Segment Start: Exercise inputs
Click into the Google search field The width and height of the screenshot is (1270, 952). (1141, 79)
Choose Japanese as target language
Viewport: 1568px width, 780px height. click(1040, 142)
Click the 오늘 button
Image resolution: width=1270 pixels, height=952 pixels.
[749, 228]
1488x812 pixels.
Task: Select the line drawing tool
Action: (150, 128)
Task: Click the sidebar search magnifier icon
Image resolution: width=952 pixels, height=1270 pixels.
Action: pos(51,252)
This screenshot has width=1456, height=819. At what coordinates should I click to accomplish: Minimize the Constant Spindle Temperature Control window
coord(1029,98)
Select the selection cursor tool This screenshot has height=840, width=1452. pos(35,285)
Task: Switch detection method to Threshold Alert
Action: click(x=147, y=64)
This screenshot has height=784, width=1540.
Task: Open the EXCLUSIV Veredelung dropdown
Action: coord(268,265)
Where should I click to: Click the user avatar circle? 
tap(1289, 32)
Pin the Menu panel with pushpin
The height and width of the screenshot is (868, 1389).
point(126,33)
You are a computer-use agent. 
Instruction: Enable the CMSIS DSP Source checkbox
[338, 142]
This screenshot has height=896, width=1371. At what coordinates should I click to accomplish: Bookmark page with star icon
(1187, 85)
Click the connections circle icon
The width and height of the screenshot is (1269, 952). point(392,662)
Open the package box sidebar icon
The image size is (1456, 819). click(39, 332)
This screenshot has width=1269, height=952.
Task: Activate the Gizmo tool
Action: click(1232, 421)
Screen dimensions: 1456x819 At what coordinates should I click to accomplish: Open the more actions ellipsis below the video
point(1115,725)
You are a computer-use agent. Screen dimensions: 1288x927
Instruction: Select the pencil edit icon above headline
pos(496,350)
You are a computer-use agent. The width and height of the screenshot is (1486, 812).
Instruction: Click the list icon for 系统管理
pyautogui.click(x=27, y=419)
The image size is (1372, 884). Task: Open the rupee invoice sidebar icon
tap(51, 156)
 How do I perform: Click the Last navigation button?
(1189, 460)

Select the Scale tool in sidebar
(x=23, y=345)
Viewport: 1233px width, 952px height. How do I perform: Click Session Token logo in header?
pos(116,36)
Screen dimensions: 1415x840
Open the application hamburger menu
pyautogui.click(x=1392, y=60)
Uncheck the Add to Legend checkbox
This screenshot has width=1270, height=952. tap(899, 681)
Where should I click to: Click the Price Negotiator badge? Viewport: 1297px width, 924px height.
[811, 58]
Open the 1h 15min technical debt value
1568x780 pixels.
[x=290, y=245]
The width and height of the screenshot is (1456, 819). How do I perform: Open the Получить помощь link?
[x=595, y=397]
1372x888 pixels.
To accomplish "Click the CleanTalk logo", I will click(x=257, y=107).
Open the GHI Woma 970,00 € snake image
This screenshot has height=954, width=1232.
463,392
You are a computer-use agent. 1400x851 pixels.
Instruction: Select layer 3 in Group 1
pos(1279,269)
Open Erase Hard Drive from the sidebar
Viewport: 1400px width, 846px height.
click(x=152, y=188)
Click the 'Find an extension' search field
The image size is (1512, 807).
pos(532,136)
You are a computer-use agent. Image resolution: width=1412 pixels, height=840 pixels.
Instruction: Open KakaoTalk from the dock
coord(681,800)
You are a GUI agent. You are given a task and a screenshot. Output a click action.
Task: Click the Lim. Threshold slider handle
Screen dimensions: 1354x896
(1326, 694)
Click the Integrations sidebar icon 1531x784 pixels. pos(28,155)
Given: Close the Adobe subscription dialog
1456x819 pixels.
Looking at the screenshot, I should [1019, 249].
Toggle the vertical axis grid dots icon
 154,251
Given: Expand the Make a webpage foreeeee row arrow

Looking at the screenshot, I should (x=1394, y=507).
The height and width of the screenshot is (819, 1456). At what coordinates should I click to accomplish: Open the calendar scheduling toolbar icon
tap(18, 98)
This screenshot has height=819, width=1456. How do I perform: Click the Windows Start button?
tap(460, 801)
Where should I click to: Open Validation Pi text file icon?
Segment End: Exercise inputs
Work order
Your task is to copy each line of the data above that holds "search".

Result of the task
Click into the Google search field The width and height of the screenshot is (1270, 952). (1141, 79)
Task: Click the sidebar search magnifier icon
Click the 'Find an extension' search field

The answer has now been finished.